Johns Hopkins officials scrambled yesterday to improve safety practices in medical experiments in hopes of persuading a federal agency to lift a suspension of government-funded studies.

Hopkins will order additional training for officials who review experiments and will re-evaluate studies to make sure they are safe, according to a letter sent yesterday to the federal Office for Human Research Protections. Top administrators said they would work over the weekend to complete an action plan to satisfy the agency's concerns by next week.

After consulting with federal officials, Hopkins adminstrators told doctors they could continue experimental treatments that would be "in the best interests" of patients. These could include treatments for life-threatening diseases, as well as any that could prolong life or ease suffering.

Swamped by phone calls from anguished patients and thousands of e-mails from doctors, Hopkins officials tried to identify yesterday which of their 2,400 studies involving perhaps 50,000 people could be continued.

"It's been utter confusion - just about all activity has stopped, trying to deal with it," said Dr. Donald R. Jasinski, chief of the center for chemical dependence on the Hopkins Bayview campus.

The suspension was imposed Thursday by the federal agency, which found widespread deficiencies in Hopkins' system of reviewing the safety of experiments. The agency said Hopkins should not have approved an asthma study that ended with the June 2 death of a healthy volunteer.

Ellen Roche, a lab technician at the Hopkins asthma center, was the first healthy person in memory to die in a medical experiment at what is widely regarded as one of the best medical schools in the world.

The suspension follows similar actions in recent years against Duke, the University of Pennsylvania and other medical schools as federal officials have become more aggressive in policing the burgeoning number of experiments on humans.

Dr.
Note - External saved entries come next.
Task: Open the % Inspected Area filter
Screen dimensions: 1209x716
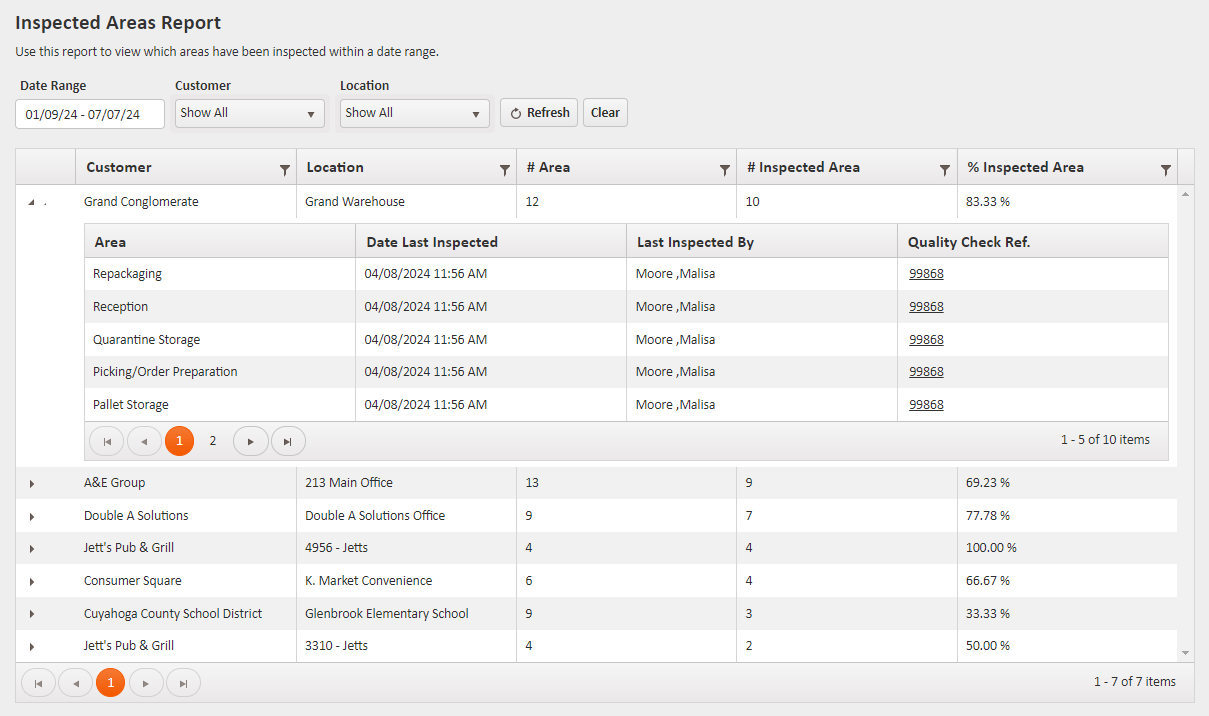Action: (1164, 167)
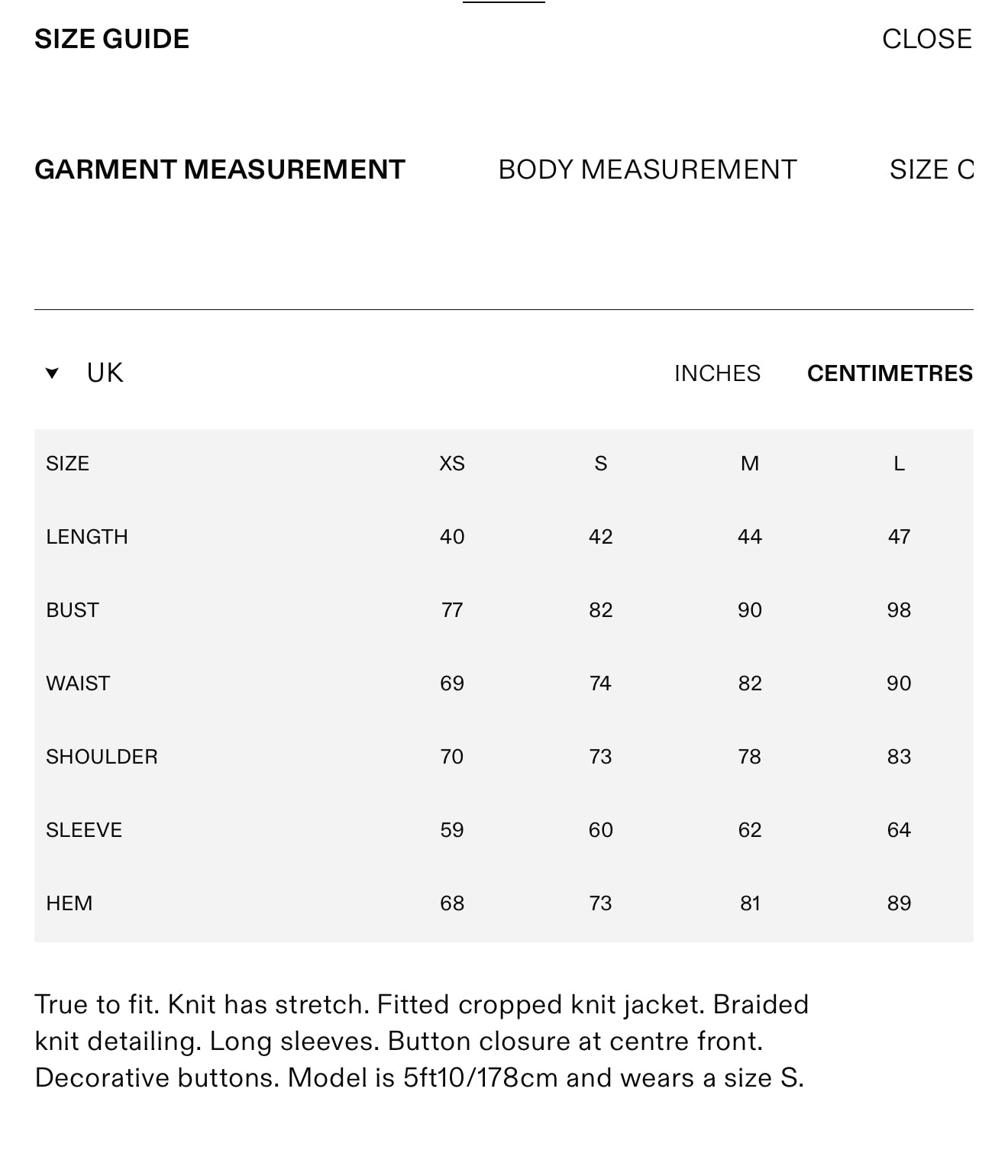The image size is (1008, 1176).
Task: Click the Size Guide heading
Action: point(112,39)
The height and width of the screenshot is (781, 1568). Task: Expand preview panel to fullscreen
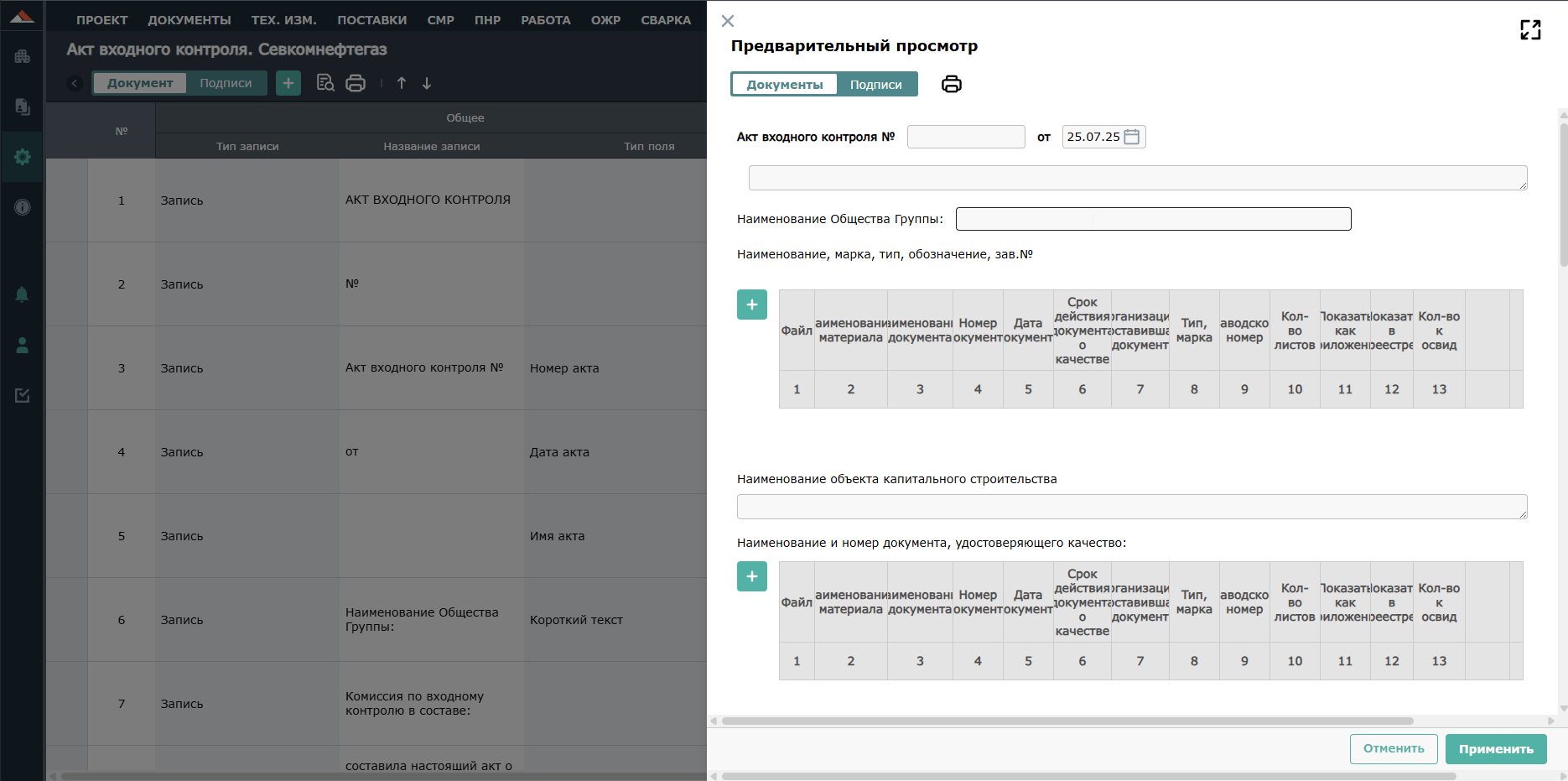click(x=1530, y=30)
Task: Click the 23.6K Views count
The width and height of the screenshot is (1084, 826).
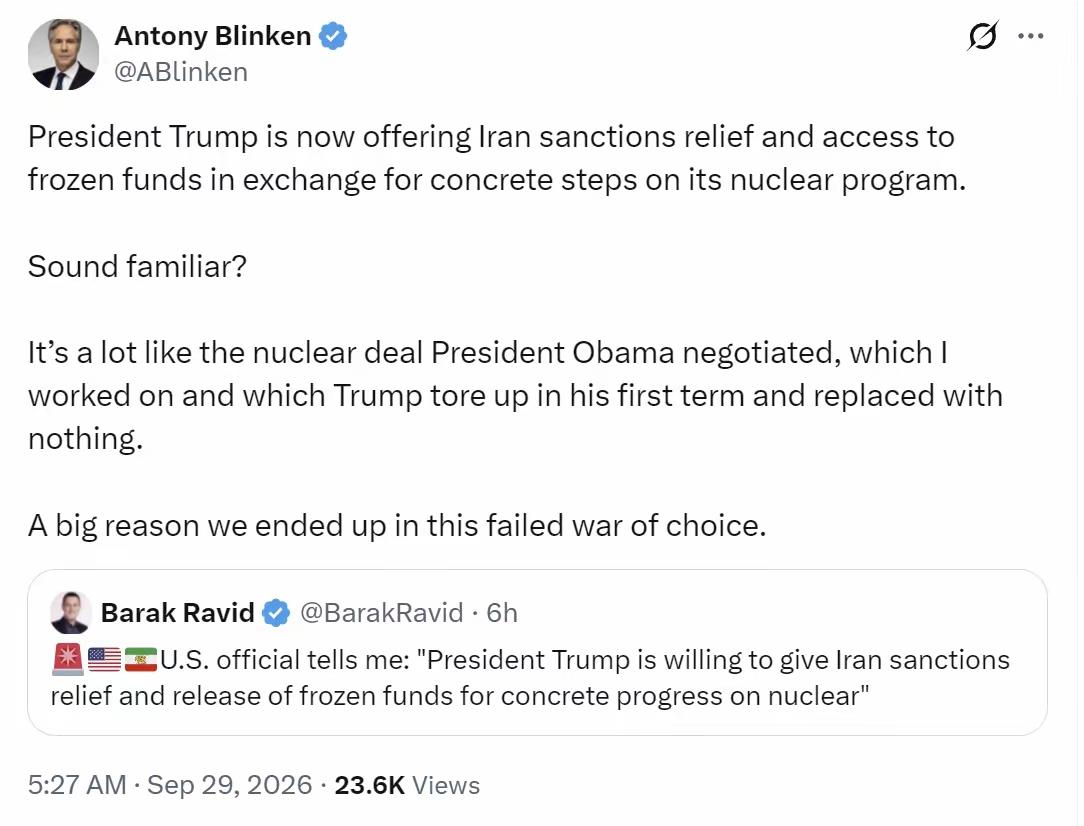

Edward Miller, dean of the school of medicine, said yesterday that he thought the suspension was disproportionate to what he sees as procedural issues raised by the agency.

"To have a blanket stopping of all clinical trials seems excessive," Miller said. "I think it was more than what was warranted."

"What should be remembered in all of this is that Hopkins has a long history of safety. We have had more than 100 years of research without a single death of a healthy subject, except Ellen," Miller said. "One death is too many, of course."

He added: "We are working right now to go through all of the issues that [the agency] raised. We will have a corrective action plan for them."

Miller said that he hoped that the agency would allow Hopkins to resume its studies - supported by about $277 million in federal money - by Tuesday or Wednesday of next week.

Bill Hall, a spokesman for the federal agency, said that his office would review Hopkins' actions and lift the ban as soon as possible.

He said that his agency had not over-reacted to Roche's death. "Suppose Hopkins waited another month to fix their systemic problems and another patient died?" Hall asked. "Wouldn't you say we should have shut them down a month ago? We shut them down because there was risk to patient safety."

Among the problems outlined in the agency's report, investigators said that Hopkins' internal review boards were overburdened and understaffed, and offered neither "substantive nor meaningful" evaluations of experiments. The agency also said that Hopkins researchers did not adequately warn volunteers of the risks of participating in studies.

Hopkins officials vigorously denied accusations that their experiments were casually reviewed. To improve protections that officials said were already strong, Hopkins added a third review board this winter.

Elaine Freeman, a spokeswoman for the university, said: "To say that [Hopkins review boards] have not carefully reviewed each of these experiments is just not true."

In the letter that Hopkins sent to the agency's director of compliance, Dr. Michael Carome, a university official said Hopkins was working rapidly to answer concerns about the safeguards for human experimentation.